WHAT THE TASK ASKS ->
Reproduce the stretch from the line containing "Click the type icon for row 15-39" through the line containing "pos(791,91)", swapping "type icon" for "status icon" and leaving everything else unchanged.

STORED RECORDS ->
──────────────────────────────
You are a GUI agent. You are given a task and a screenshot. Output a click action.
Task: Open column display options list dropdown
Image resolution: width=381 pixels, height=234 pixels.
──────────────────────────────
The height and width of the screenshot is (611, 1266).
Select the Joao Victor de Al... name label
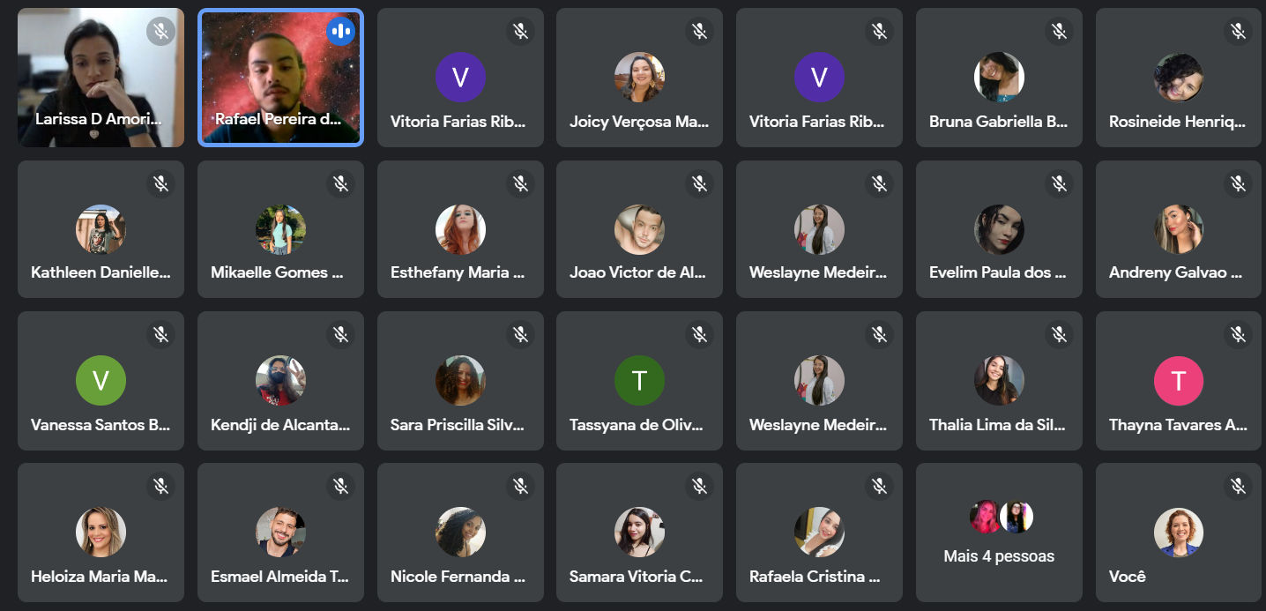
──────────────────────────────
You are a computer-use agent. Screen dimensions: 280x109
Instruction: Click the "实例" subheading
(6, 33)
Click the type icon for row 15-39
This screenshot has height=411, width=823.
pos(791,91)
──────────────────────────────
RESPONSE FOR THIS EXERCISE ->
Click the status icon for row 15-39
This screenshot has height=411, width=823.
pos(791,91)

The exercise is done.